A mí todo esto me lleva a un par de conclusiones algo descorazonadoras:

La literatura en un nivel digamos popular interesa sólo como parte de gigantescas estrategias multimedia (videojuegos, films..)

Y a la gente no le gusta tanto leer algo como leer lo que todo el mundo lee.









3 comentarios:

Halicarnaso dijo...


Completamente de acuerdo y másq gracias por tus libros!!!!

pachem dijo...


Estoy de acuerdo con tu post en parte. Sí que es cierto todo lo que comentas en personas adultas que tienen como hábito la lecuta.

Sin embargo, como punto a favor de la saga de Harry Potter, he de decir que su sencillísima lectura y entretenida para muchos, fomenta la lectura en muchos niños y adolescentes que en otras cirscunstancias no tocarían un libro hasta los 30. Se que la calidad argumental y narrativa deja que desear, pero ese mismo defecto hace que muchas personas se inicien en la lectura. Conozco un chaval (13 años), que comenzó leyendo Harry Potter. Se ha leido la saga entera, y entre libro y libro, comezó a leer otros como El señor de los anillos y algunos de Asimov. Resultado: le gustaron todavía más.

Un saludo y gracias por la recomendación de libros.

ruben.c dijo...


Hola:

Bueno, entorno a los bestsellers habría que diferenciar dos aspectos que a veces se confunden.

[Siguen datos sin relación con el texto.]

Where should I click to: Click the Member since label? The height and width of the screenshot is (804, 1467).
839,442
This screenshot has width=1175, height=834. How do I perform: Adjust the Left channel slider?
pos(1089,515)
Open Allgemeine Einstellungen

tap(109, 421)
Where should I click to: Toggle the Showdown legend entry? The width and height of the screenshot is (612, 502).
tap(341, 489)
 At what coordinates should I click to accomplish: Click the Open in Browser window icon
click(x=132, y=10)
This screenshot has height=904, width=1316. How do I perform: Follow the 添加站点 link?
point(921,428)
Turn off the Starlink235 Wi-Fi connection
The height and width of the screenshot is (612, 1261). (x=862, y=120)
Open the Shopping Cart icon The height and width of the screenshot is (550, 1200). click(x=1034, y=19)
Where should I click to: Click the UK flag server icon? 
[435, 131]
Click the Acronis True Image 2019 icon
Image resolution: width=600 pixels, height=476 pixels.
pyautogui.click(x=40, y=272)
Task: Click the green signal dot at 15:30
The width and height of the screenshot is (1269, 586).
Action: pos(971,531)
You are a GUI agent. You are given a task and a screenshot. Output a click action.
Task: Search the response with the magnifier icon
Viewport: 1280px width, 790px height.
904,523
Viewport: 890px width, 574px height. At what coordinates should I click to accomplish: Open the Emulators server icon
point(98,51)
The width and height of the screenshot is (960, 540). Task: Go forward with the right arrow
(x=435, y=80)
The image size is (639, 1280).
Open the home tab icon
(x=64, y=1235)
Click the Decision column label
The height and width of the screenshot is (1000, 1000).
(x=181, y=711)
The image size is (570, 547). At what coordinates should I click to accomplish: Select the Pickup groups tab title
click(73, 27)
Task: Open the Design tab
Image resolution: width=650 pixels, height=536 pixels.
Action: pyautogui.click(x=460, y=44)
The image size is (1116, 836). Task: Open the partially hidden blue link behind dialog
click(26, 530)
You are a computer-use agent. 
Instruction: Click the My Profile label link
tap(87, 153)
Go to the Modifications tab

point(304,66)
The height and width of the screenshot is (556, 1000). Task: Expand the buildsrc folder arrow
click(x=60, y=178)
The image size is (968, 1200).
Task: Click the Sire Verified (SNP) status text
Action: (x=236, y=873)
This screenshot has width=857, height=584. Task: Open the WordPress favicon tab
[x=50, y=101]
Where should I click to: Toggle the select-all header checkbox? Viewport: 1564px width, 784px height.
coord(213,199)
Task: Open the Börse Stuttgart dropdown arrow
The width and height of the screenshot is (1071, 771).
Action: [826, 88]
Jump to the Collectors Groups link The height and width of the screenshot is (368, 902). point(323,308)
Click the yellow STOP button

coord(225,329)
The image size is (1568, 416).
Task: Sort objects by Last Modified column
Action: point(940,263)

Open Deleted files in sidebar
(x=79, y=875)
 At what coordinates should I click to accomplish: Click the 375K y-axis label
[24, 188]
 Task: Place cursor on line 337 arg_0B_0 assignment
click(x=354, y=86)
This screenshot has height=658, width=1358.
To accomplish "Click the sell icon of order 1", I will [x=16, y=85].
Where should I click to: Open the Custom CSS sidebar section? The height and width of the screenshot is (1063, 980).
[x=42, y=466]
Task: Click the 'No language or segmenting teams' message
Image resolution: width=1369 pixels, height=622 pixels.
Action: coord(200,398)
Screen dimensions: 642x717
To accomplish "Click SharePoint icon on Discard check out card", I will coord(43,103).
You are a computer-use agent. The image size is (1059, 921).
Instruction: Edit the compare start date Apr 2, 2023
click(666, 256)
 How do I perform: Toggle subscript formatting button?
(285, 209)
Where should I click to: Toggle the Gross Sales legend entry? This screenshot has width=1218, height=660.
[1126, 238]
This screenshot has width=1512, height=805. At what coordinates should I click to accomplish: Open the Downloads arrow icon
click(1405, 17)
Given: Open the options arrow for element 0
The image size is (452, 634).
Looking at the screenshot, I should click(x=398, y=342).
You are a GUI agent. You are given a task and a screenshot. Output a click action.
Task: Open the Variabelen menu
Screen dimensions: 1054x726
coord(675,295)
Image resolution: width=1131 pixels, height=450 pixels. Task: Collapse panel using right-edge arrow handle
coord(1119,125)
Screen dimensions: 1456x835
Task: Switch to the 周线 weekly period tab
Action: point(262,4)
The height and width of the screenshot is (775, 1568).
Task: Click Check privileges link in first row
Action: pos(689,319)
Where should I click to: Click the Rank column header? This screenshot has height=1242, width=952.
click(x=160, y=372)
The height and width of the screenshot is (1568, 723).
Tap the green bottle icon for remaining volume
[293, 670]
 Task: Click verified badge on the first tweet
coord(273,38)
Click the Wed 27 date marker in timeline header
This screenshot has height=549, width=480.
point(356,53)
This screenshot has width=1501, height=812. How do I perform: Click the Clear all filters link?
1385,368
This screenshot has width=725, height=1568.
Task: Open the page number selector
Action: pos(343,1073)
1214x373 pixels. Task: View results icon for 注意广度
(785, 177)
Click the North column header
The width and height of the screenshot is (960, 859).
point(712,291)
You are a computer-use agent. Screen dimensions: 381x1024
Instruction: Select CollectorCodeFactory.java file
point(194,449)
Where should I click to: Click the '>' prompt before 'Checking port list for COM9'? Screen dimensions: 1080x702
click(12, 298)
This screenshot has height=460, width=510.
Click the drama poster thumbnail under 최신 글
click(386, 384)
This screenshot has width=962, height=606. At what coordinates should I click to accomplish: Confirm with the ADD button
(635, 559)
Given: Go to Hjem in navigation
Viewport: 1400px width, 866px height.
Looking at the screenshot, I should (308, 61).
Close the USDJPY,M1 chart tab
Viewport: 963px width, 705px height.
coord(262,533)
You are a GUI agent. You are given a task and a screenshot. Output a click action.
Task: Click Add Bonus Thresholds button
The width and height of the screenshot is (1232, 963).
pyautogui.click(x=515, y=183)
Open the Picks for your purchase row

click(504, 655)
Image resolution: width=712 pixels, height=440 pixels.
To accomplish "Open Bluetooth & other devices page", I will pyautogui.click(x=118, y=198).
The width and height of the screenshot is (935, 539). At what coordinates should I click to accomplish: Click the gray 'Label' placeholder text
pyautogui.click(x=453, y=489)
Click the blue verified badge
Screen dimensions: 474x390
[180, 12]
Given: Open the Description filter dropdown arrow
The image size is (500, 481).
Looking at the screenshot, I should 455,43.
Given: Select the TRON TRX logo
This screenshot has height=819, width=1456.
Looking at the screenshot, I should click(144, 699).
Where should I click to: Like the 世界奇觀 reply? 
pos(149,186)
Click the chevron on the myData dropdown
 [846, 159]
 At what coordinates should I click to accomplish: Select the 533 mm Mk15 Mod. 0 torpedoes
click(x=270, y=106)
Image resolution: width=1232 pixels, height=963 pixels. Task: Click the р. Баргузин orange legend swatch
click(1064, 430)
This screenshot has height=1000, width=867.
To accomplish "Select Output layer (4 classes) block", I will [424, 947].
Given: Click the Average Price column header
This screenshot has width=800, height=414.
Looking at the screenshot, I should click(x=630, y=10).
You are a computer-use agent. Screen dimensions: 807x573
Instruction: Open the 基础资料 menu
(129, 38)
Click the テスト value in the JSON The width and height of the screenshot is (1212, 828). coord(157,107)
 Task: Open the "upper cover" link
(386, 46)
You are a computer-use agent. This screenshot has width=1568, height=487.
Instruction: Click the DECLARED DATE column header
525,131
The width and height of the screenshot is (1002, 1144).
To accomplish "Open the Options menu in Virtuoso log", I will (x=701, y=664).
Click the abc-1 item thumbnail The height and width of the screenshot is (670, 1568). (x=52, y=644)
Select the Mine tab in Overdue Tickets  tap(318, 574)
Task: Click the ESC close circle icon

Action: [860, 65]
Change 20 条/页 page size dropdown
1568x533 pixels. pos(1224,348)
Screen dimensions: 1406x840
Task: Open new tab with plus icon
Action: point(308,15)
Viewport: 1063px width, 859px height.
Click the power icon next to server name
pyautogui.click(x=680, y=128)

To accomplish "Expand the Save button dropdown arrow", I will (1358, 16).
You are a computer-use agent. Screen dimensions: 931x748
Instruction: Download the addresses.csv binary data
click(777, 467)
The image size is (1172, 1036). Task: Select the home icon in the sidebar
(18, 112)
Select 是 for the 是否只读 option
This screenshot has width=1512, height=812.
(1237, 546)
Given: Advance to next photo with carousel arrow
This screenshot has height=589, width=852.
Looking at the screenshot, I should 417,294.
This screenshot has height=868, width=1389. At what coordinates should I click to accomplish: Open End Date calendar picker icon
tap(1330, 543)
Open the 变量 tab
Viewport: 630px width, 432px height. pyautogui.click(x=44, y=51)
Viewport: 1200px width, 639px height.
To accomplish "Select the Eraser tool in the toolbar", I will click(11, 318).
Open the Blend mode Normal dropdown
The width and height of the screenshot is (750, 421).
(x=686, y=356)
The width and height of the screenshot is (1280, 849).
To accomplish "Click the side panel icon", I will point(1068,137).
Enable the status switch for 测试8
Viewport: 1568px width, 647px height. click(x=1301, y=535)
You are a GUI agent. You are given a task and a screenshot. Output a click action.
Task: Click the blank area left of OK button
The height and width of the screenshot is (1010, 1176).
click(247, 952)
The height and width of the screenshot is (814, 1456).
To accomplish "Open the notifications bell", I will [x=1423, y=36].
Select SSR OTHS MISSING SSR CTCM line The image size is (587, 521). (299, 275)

Primero el bestseller como obra enormemente vendida, tipo en el que entran auténticos clásicos (por ejemplo El Quijote).

Segundo el bestseller como un tipo de formula generalmente asociada a literatura de género, argumento llamativo, etc. En este tipo también puede haber obras maestras aunque dado su caracter de formula tenderá más a la repetición y en definitiva al aburrimiento del lector.

Por otro lado yo también estoy de acuerdo en que el fenomeno bestseller y en general las grandes ventas entorno a un tipo de literatura más comercial no son negativas sino al contrario, ya que fomentan la lectura y refuerzan la industria, es decir, crean posibilidades para otros tipos de literatura. Aún así no hay que confundir literatura comercial o de género con mala calidad. Ese es también un ámbito donde pueden surgir obras maestras que además sean leidas por millones de personas.